### What you have to do
In the data below, find every line with the word "field" and copy it out.

Pixel coordinate grounding data
————————
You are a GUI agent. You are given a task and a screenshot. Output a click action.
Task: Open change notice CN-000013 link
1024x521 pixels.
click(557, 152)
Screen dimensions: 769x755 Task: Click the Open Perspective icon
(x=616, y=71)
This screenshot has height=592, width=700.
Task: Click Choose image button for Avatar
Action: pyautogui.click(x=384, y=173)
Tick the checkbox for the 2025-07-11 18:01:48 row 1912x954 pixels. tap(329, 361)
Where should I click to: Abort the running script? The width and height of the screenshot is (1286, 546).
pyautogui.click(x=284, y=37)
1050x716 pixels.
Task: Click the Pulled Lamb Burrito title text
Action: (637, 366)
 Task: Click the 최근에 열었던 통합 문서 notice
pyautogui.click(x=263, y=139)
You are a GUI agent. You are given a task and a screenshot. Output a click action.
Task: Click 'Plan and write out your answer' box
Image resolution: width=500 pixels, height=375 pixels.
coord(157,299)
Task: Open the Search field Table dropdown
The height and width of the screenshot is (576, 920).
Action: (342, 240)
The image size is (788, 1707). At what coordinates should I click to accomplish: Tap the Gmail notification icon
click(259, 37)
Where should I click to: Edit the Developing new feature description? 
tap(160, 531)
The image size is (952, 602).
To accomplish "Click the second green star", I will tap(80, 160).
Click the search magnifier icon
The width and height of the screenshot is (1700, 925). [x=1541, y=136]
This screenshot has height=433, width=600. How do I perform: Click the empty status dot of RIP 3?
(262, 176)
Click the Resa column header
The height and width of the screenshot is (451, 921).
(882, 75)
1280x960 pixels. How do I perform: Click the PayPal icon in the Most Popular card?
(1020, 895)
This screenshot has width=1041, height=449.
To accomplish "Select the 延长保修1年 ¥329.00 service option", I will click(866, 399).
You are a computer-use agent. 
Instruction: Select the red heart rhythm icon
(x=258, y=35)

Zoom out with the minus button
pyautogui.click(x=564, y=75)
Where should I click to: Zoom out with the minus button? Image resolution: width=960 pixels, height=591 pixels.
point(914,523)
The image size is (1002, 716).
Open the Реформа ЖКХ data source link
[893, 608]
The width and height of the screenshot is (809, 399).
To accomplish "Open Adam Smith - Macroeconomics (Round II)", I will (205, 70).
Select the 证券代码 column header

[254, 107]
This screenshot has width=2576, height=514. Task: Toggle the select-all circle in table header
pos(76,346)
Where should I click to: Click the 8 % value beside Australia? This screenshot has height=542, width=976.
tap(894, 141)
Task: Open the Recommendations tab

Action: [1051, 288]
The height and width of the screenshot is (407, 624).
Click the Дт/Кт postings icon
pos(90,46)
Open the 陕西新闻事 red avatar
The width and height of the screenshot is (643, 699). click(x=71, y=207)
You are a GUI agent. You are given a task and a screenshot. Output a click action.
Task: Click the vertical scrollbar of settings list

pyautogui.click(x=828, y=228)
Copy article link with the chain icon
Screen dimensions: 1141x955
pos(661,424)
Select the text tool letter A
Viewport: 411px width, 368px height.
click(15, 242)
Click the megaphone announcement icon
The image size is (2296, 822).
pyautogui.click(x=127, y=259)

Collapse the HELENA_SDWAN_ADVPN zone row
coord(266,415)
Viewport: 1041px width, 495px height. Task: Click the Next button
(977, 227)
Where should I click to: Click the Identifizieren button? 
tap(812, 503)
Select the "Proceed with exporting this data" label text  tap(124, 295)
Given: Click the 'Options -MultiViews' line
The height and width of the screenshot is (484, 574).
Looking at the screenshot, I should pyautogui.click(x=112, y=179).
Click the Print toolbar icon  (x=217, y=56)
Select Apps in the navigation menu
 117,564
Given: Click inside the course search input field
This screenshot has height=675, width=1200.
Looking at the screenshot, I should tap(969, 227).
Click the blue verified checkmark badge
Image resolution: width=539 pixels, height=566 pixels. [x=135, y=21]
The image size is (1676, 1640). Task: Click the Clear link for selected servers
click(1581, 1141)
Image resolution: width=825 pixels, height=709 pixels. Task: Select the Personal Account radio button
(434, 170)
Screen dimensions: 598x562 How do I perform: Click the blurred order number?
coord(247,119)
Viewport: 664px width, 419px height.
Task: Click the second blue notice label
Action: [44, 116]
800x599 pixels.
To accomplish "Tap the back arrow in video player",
————————
### Answer space
Task: Open the Search field Table dropdown
Given: Click inside the course search input field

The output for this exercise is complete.